## The task
The lines running from the one that contains "Instruction: Pick the Interceptor alien type" to the end of the records below are what to reproduce, exactly and without pictures.

## Working data
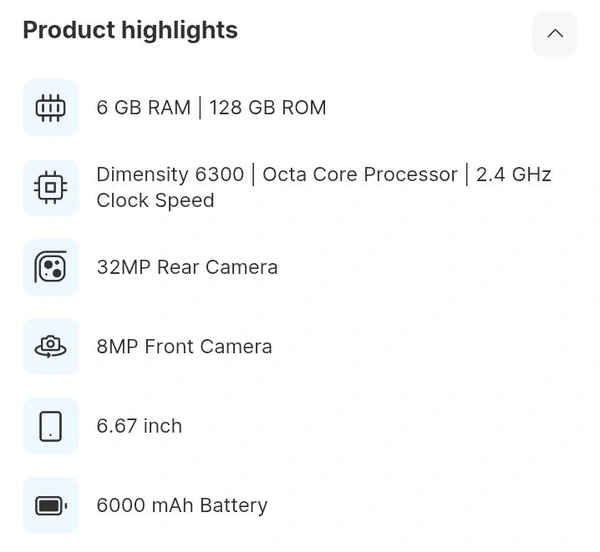Click the front camera flip icon
600x552 pixels.
point(51,346)
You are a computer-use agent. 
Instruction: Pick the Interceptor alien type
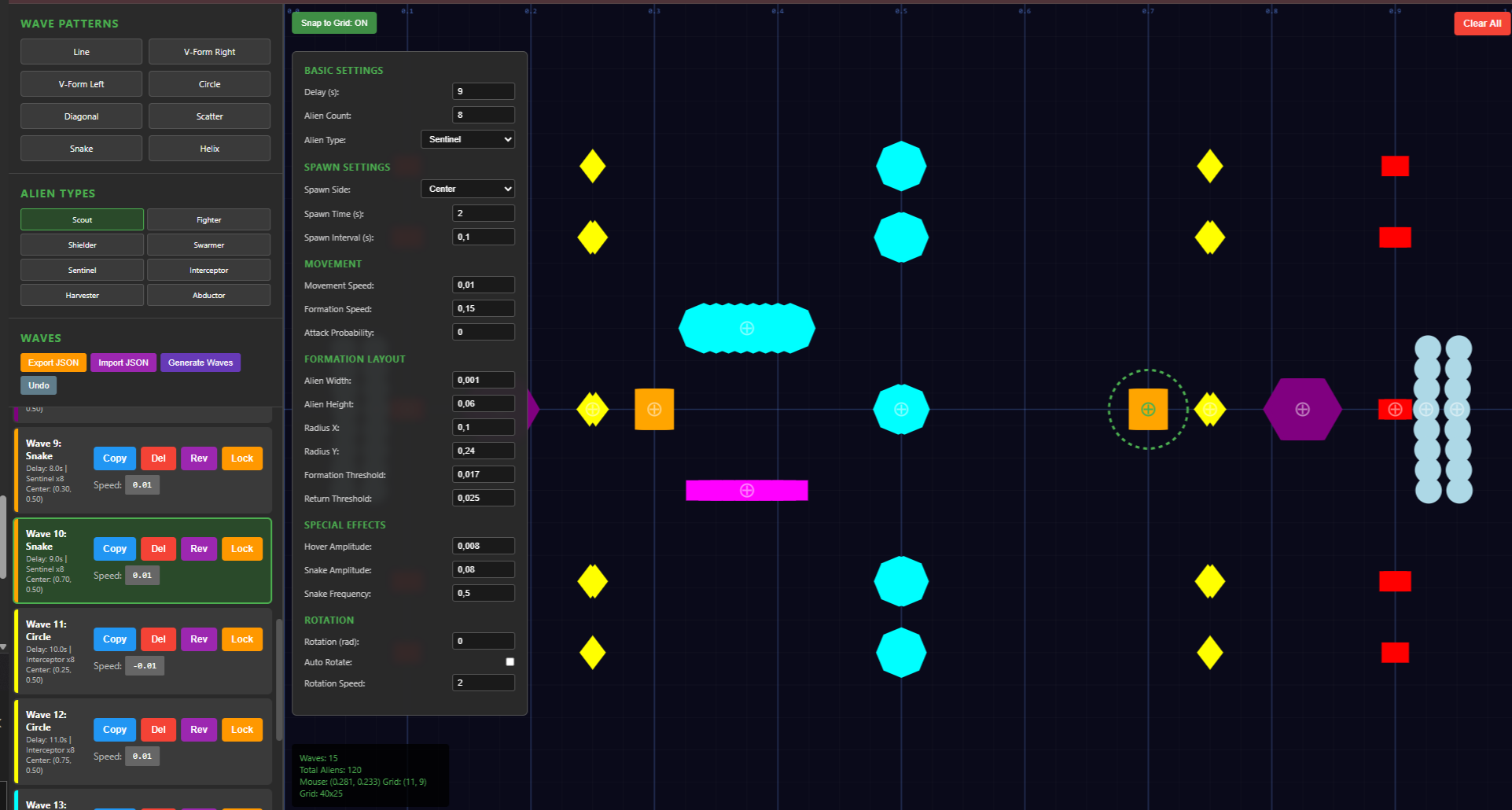coord(208,271)
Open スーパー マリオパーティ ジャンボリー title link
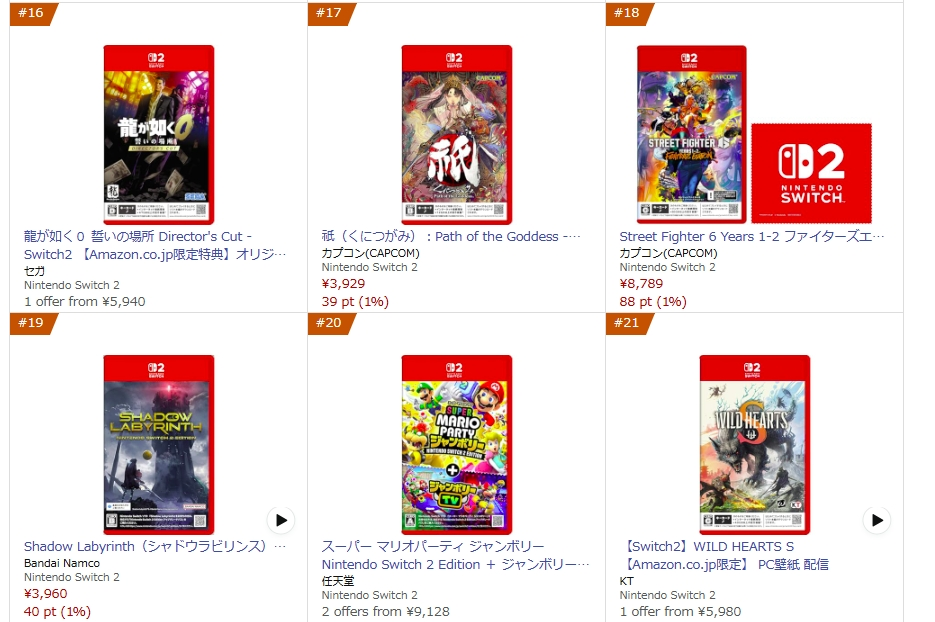 [455, 555]
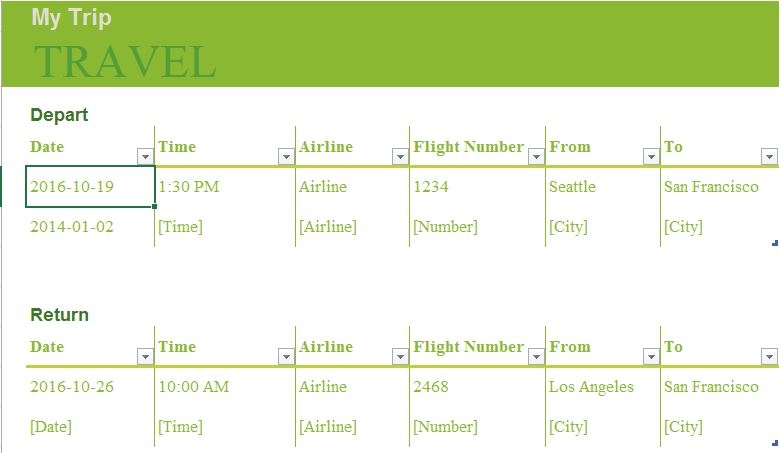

## Response area
Instruction: Pick the Interceptor alien type
coord(208,271)
Open スーパー マリオパーティ ジャンボリー title link
 [455, 555]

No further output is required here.